Receipts = physical or email notification from a purchase made by check, cash or credit card. To a business these should be treated like GOLD, especially if you pay cash. They can include vendor bills, credit card payment receipts, or emails. Sometimes the receipts are descriptive, most times not so much.
Create a Habit and Clear your Mind
We all have that ability to recall our driver’s license number or the address of the first house we owned. When it comes to business expenses and travel however, most of the times that ideal memory recall just isn’t there. That is why it is a good habit to capture info about your activity at the time it occurs. Writing on your receipts the following info will not only help your memory but also communicate coding to your financial team. Even the IRS notes, “A timely-kept record has more value than a statement prepared later when generally there is a lack of accurate recall”.
Here are a few items to consider about any receipt you come across.
- Is it related to a specific client activity? Billable or not?
- Is it marketing related? Potential or existing clients?

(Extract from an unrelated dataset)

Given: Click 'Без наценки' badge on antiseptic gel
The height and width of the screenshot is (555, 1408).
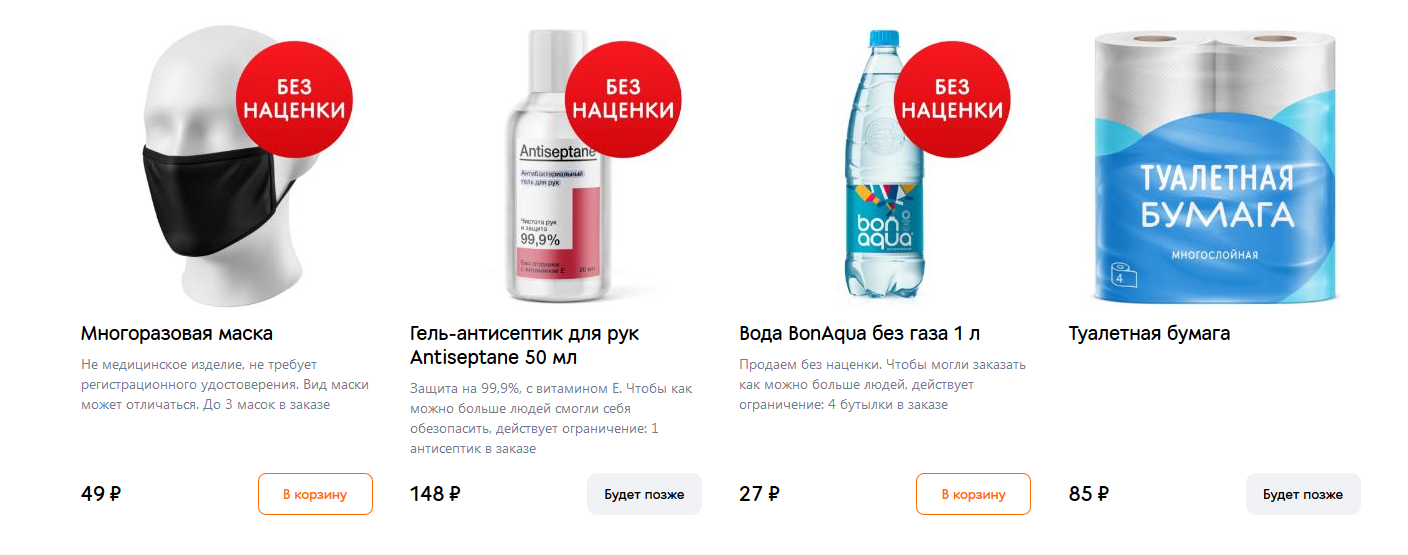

- Personal or business related, or both?
We recommend keeping all receipts, regardless of the dollar amount spent especially if you paid cash. IRS guideline says documentary evidence is not needed if any of the following conditions apply:
- Expense other than lodging is less than $75
- Transportation expenses (our interpretation is that this refers to taxi, bus, train etc.)
IRS Guidelines Adequate Recordkeeping
To be considered an adequate record for IRS standards, all receipts must show the amount, date, place (name and address) and character of the expense. So a cancelled check or your credit card statement is NOT enough info to substantiate your business expense. While both of these items are adequate proof of payment because they don’t normally have the address of the vendor they are not adequate for proofing business related expense.
Here are a few normal business expense categories that will need a little “extra” info at time of purchase.
Tearing off the bottom of that paper diner ticket just isn’t going to cut it. Neither is just the signed copy of the credit card receipt. Now if you add # of people served then it qualifies. Here is the info the IRS considers adequate proof of a meal receipt.
- Name/location of restaurant
- # of people served
- Date/amount of the expense
Most business owners don’t separate meals from entertainment, but in case you throw a lavish event to celebrate your clients, your business or to lure prospects items to consider include:
- You or a team member must be present at all times, and you’ll need to prove this (not sure if they are asking for photographic evidence or time tracking)
- Detailed listing of the people that attended and their relationship to you and your business – that includes documenting spouses/significant others/children
- Business purpose for the expense or the business benefit gained or expected to be gained
Gifts – IRS limit $25/person per year
Cost, date and description are required here. Plus your tax professional is going to want to know how many people did the gift benefit because the IRS limit is $25/person. Anything over that amount is non-deductible as a taxable business expense. Perhaps you should have a conversation with your tax professional about what constitutes a marketing expense or look for logo branded items.
Great you have your airport ticket and hotel receipt. IRS also wants to know the PURPOSE of the travel or the business benefit gained or expected to be gained.